## Given text

For the servomechanism examination under different load conditions, the custom test bench (Figure 5) was made. The servomechanism was mounted on exchangeable steel plate 1 to make the test bench universal for different size servomechanisms. For the measurement of the tension force of the spring 2, the usual luggage weighing scale 3 was installed. For the adjustment of the tension force, the screw 4 was used. To keep the scale joint to the screw on axial line the rigid screw mount using two right angle couplings was made, and the tough enough M10 steel screw was used. The luggage weighing scale with a maximum load of 40 kg and resolution of 20 g was used. Schematic diagram of the test bench is presented in Figure 6.

The magnitude of the torque τ on the servomechanism axis O (Figure 6) is a product of the lever arm length r and the perpendicular component F_┴ of the tension force F (1):

$$\mathsf{\tau }=r\cdot F_{\perp }=r\cdot F\cdot \sin \mathsf{\theta },$$

(1)

where θ is the angle between the force vector and the lever arm vector. Because θ is an external angle of triangle ABO, it can be expressed as a sum (2):

$$\mathsf{\theta }=\mathsf{\alpha }+\mathsf{\gamma },$$

(2)

where α is an angle of the servomechanism arm from an initial position on the axial line, and γ is an angle of the spring deviation from the axial line. The deviation angle γ can be calculated using an Equation (3):

$$\mathsf{\gamma }=\arctan \frac{r\cdot \sin \mathsf{\alpha }}{l_0+r\cdot (1-\cos \mathsf{\alpha })},$$

(3)

where l₀ is the initial distance between the scale and the adjustment screw joint point A and the spring connection to the servomechanism arm at point C. Extension Δl of the spring if the arm of the servomechanism rotated by angle α can be calculated using the Equation (4):

$$l_0+\Delta l=\frac{r\cdot \sin \mathsf{\alpha }}{\sin \mathsf{\gamma }}\Rightarrow \Delta l=\frac{r\cdot \sin \mathsf{\alpha }}{\sin \mathsf{\gamma }}-l_0.$$

(4)

The spring tension force F is proportional to the extension Δl and can be expressed as a sum of initial tension force F₀, measured when the arm of the servomechanism is on an axial line, i. e., angle α = 0, increase of tension force by the extension Δl, presented in the Equation (5):

$$F=k\cdot x=F_0+k\cdot \Delta l,$$

(5)

where k is the spring constant. Finally, the torque applied to the servomechanism axis can be calculated using Equation (6):

$$\mathsf{\tau }=r\cdot \left(F_0+k\cdot \left(\frac{r\cdot \sin \mathsf{\alpha }}{\sin \mathsf{\gamma }}-l_0\right)\right)\cdot \sin \left(\mathsf{\alpha }+\mathsf{\gamma }\right),$$

(6)

where γ can be calculated using Equation (3). Equations (3)–(6) were implemented in the MS Excel spreadsheet, and calculated values compared to the measured tension force results for the model verification. For the used equipment the spring constant k = 750 N/m was found experimentally measuring the increase of tension force on the extension. The estimated torque dependences on servomechanism arm angle for defined initial tension force F₀ = 10; 20; 30 and 40 N are presented in Figure 7. For calculations, servomechanism arm length r = 15 mm was used, and initial distance l₀ = 0.258; 0.271; 0.284 and 0.298 m for the defined tension force was measured on the built test bench. These dependencies have sufficient linearity in the usual ± 50° arm rotation range for plane model servomechanisms and matches measured results, so calculated torque values can be used for experimental tests.

## Recorded data
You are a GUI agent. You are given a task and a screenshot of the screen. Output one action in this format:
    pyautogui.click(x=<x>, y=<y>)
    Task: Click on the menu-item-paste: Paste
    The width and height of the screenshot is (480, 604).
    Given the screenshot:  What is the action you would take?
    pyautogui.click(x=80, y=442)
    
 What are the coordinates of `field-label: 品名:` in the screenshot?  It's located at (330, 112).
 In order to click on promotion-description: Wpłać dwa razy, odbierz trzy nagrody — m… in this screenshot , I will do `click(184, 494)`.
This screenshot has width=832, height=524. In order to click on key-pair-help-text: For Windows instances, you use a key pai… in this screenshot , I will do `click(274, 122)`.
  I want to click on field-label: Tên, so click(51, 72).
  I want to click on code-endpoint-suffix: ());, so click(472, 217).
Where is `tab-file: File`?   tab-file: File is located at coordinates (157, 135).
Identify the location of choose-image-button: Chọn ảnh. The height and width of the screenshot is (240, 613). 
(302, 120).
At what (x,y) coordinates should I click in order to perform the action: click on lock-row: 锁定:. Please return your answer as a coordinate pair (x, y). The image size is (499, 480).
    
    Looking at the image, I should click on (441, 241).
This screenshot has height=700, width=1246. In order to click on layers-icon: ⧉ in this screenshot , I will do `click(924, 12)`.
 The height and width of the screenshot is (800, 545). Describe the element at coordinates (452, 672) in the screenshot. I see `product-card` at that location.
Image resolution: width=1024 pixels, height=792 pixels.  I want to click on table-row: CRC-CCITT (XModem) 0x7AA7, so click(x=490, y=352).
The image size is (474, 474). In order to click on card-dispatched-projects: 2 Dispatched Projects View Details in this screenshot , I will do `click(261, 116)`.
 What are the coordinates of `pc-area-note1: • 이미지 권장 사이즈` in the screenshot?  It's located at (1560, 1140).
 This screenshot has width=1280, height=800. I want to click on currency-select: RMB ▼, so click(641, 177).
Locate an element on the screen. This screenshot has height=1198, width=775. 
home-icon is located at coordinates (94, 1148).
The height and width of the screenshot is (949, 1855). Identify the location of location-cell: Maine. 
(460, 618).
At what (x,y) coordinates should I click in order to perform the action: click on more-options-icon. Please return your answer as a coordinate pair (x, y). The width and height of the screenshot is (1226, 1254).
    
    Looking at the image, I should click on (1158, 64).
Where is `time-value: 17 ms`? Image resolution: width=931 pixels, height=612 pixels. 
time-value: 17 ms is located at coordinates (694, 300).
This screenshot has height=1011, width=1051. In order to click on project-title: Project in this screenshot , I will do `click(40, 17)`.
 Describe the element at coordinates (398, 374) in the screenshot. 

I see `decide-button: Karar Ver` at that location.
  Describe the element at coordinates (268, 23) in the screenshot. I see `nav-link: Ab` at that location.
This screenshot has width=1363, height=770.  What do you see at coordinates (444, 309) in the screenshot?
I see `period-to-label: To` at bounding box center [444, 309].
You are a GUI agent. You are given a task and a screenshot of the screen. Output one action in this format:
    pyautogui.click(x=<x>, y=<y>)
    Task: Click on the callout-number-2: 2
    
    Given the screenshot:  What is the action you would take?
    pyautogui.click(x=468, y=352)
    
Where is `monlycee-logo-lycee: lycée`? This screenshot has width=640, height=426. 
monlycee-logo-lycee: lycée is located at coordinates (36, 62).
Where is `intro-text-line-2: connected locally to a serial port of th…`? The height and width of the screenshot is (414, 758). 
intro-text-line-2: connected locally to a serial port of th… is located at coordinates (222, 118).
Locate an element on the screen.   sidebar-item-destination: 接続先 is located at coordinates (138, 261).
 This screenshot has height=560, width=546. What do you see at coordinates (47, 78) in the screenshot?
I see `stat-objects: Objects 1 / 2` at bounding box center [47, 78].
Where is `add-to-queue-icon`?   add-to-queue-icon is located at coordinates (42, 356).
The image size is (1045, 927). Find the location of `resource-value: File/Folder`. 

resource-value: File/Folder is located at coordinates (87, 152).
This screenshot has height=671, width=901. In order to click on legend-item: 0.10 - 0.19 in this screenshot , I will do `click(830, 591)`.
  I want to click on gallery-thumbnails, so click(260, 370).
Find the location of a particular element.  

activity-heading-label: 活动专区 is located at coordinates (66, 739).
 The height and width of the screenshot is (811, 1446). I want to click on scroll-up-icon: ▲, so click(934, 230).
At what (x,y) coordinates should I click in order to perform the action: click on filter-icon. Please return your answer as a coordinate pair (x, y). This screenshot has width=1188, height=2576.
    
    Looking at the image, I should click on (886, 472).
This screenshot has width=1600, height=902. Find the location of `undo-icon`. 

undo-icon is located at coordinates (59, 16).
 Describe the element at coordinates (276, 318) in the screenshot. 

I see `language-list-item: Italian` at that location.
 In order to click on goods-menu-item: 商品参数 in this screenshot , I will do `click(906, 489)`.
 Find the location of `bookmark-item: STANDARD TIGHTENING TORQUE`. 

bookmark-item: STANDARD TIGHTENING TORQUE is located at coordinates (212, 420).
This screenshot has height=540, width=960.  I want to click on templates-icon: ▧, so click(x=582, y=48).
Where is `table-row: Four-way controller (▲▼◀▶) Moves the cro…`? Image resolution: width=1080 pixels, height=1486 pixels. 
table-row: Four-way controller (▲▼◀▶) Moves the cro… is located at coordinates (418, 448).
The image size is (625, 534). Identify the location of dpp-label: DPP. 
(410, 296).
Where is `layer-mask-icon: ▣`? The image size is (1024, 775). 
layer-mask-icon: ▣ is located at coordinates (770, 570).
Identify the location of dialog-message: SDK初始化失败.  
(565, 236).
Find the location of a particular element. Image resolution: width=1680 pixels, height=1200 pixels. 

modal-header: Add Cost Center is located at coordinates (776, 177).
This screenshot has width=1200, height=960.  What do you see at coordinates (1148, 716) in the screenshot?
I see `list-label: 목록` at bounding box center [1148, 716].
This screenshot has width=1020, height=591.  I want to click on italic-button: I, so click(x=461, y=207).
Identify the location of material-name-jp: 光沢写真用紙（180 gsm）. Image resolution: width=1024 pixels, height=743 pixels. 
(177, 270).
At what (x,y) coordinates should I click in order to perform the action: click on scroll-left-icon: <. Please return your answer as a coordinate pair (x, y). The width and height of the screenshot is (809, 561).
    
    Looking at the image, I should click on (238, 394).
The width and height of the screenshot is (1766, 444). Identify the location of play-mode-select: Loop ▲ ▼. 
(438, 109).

## Exercise set
(A) Answer these questions about the servomechanism test bench text:
(i) What maximum load and resolution did the luggage weighing scale have?
(ii) What value of the spring constant k was found experimentally?
(iii) What servomechanism arm length r was used for the calculations?
(B) From the recorded data, copy word for word everything from the line containing "at (1560, 1140)." down to the line containing "This screenshot has width=1280, height=800.", with both of those lines included.

## Answers for the tasks
(A)
(i) A maximum load of 40 kg and a resolution of 20 g.
(ii) k = 750 N/m.
(iii) r = 15 mm.

(B)
 What are the coordinates of `pc-area-note1: • 이미지 권장 사이즈` in the screenshot?  It's located at (1560, 1140).
 This screenshot has width=1280, height=800. I want to click on currency-select: RMB ▼, so click(641, 177).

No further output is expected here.